Last night, Jason and I watched The Zookeeper's Wife.  This movie really "brought home" some things about Poland in WWII for me - and as someone who spent a large portion of middle school reading everything about the Holocaust that I could get my hands on, that's saying something.  I don't know why, but for some reason it never occurred to me that Warsaw was bombed when Germany invaded in September of 1939.  I don't know why I thought that Germany just rolled up in trucks and said, "hey, you're part of Germany now" and that was that.  And even then, maybe I had known at some point about the bombardment, but forgot, because it was the bombing of nameless, unfamiliar buildings.  When a mother walks out onto her back balcony to investigate the sound of airplanes, only for a bomb to land just dozens of feet away in her yard, while her son and pet play in the room behind her, that hits home.  Watching the animals that this woman has just greeted, petted, fed, and healed in the previous scenes  run in terror, or fall to the violence, becomes very real.  Watching the man who we have watched struggle with the dangerous choice of hiding people in his home take up arms and shoot at Nazis from between the bombed-out walls of the city that we have watched be slowly destroyed over the course of the movie makes the utter devastation and nightmare that the people of Warsaw had to deal with approachable.  You see pictures of a bombed out city and you think, "well, that sucks."  You watch characters you have come to "know" deal with the destruction and the loss, and it becomes real.

There is a phrase "a million is a statistic."  I think Eddie Izzard says it better, even though it was said in a joking context - "over 20, we can't deal with it."  I think it's true, though.  You tell someone that 20 people have died in a fire or a storm, and they think, "Oh, wow, 20 people.  That's how many people were at the last party I went to.  That's how many people are in my kid's class.  That's awful."  You say thousands or millions of people have died or been displaced, and we just can't wrap our heads around it.

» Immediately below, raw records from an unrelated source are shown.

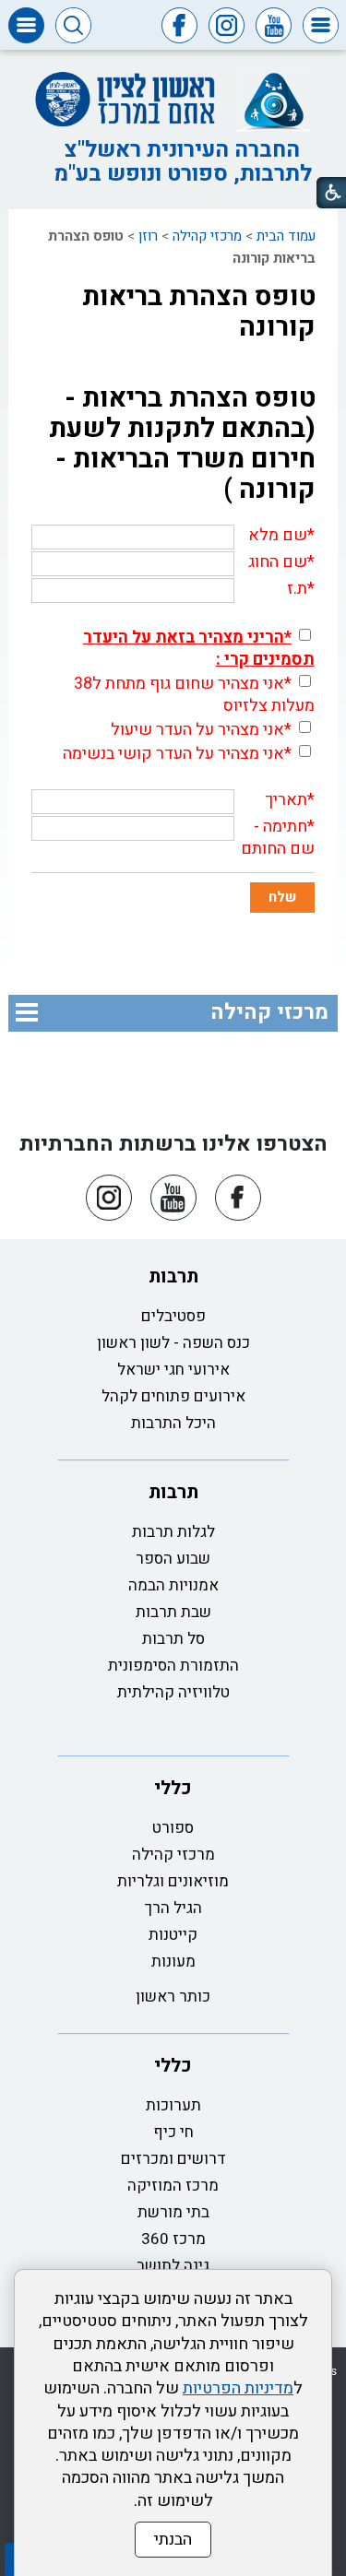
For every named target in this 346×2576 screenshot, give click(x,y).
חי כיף (173, 2132)
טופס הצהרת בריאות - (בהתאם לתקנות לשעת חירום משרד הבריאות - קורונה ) (182, 444)
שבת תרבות (173, 1612)
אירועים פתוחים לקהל (173, 1396)
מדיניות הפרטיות (238, 2388)
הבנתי (173, 2539)
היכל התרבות (173, 1423)
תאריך (286, 799)
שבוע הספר (173, 1558)
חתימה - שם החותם (278, 837)
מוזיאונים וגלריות (173, 1881)
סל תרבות (173, 1638)
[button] (321, 25)
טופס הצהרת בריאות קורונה (199, 312)
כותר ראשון (173, 1996)
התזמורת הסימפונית (173, 1665)
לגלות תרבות (173, 1531)
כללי (173, 1788)
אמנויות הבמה (173, 1585)
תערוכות (173, 2105)
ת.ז (297, 588)
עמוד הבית (286, 236)
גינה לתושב (173, 2265)
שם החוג (277, 561)
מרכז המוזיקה (173, 2185)
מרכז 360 (173, 2239)
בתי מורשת (173, 2212)
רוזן (148, 236)
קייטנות (173, 1934)
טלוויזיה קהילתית (173, 1692)
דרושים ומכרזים (173, 2158)
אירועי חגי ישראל (173, 1369)
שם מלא (277, 535)
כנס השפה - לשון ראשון (173, 1342)
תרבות (173, 1276)
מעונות (173, 1961)
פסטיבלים (173, 1316)
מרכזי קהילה (207, 236)
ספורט (173, 1827)
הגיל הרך (173, 1908)
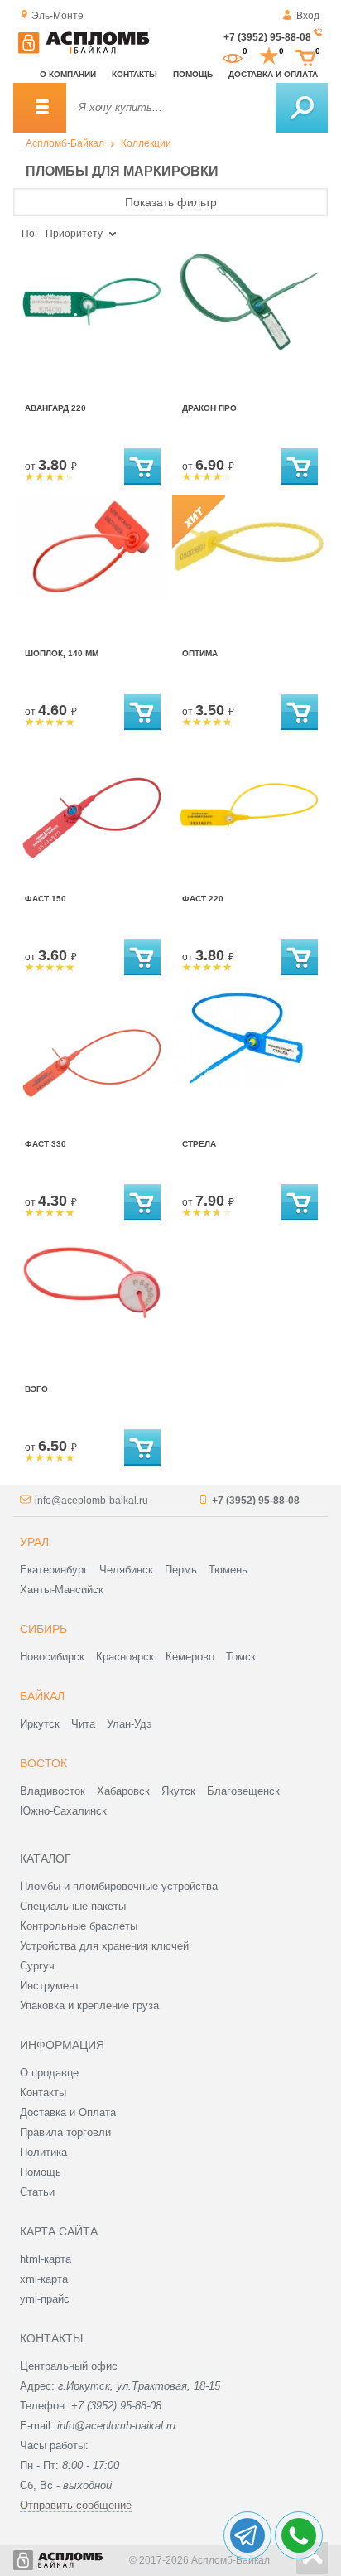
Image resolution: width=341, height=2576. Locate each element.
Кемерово (190, 1656)
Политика (43, 2152)
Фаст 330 (45, 1143)
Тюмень (228, 1569)
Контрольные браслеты (78, 1926)
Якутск (178, 1791)
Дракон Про (209, 408)
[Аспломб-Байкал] (83, 50)
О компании (68, 74)
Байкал (42, 1696)
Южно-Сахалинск (63, 1811)
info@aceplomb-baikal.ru (91, 1500)
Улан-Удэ (129, 1724)
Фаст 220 (202, 898)
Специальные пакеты (73, 1906)
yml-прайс (45, 2299)
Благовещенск (243, 1791)
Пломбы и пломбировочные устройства (119, 1886)
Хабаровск (123, 1791)
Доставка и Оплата (68, 2112)
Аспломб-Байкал (65, 143)
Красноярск (125, 1656)
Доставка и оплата (273, 74)
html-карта (45, 2259)
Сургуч (37, 1966)
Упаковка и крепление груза (89, 2005)
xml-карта (44, 2279)
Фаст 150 (45, 898)
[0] (233, 56)
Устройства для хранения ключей (104, 1946)
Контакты (134, 74)
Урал (34, 1542)
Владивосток (52, 1791)
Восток (43, 1763)
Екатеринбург (54, 1569)
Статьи (37, 2192)
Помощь (193, 74)
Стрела (199, 1143)
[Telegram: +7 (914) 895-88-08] (247, 2535)
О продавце (49, 2072)
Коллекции (146, 143)
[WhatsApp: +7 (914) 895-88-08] (299, 2535)
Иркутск (40, 1724)
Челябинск (126, 1569)
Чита (83, 1724)
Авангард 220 (55, 408)
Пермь (181, 1569)
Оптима (200, 653)
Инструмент (49, 1985)
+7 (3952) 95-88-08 (267, 37)
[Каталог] (39, 108)
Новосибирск (52, 1656)
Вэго (36, 1389)
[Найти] (302, 108)
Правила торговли (65, 2132)
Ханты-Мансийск (61, 1589)
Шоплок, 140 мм (61, 653)
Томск (241, 1656)
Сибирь (43, 1629)
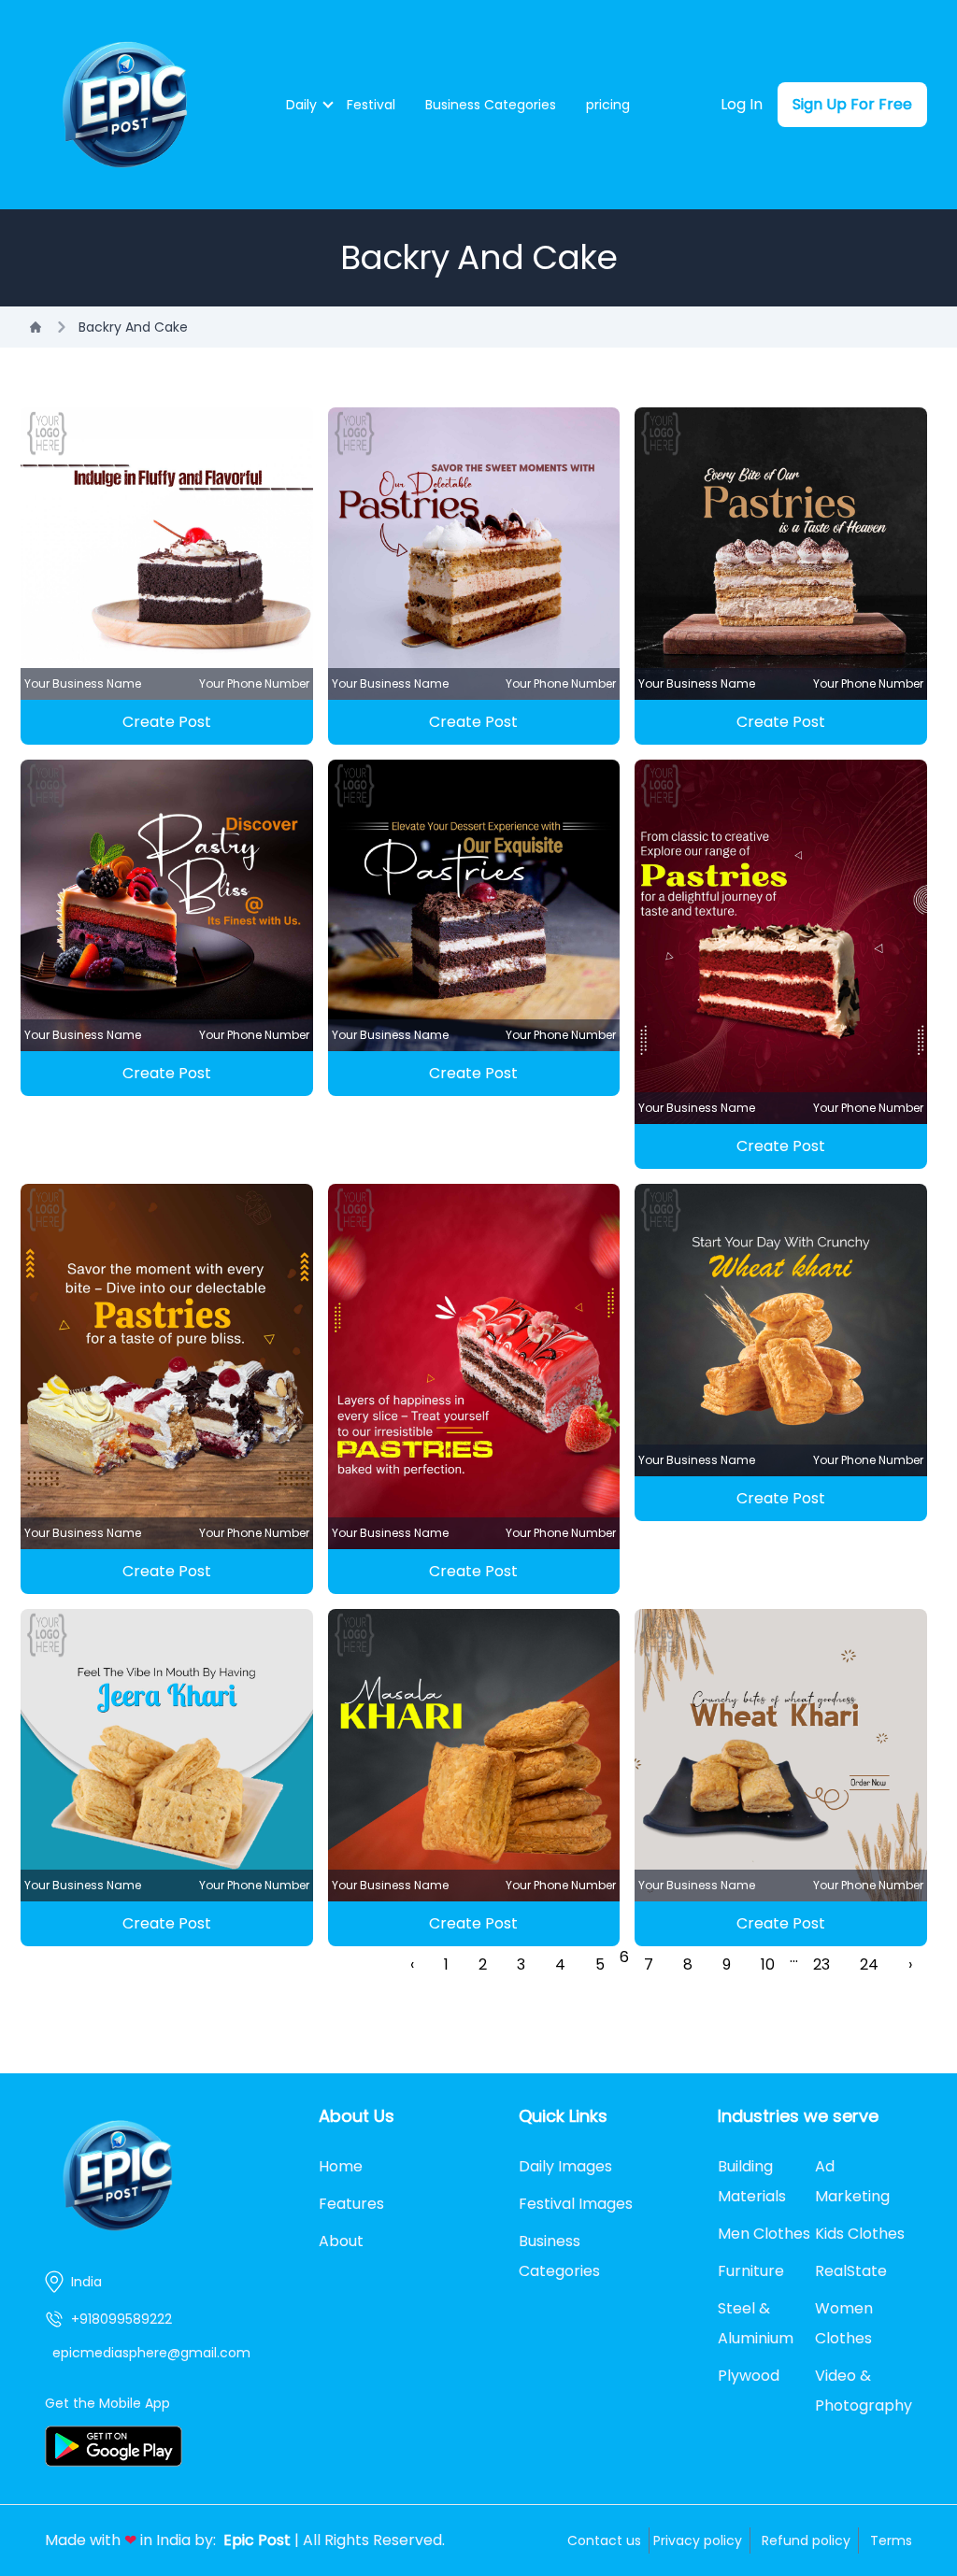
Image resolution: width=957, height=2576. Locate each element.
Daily (301, 104)
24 (869, 1964)
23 (821, 1964)
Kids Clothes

In an odd way, it's another thing I learned from theatre.  One of my theatre professors was always impressing on us to make our acting choices - our choice of an expression, a way of walking, a tone of voice - more specific.  "The more specific you are, the more universal it becomes," he would say.  You have to do something, find something that is relatable.  When you do, you can make the audience or reader understand.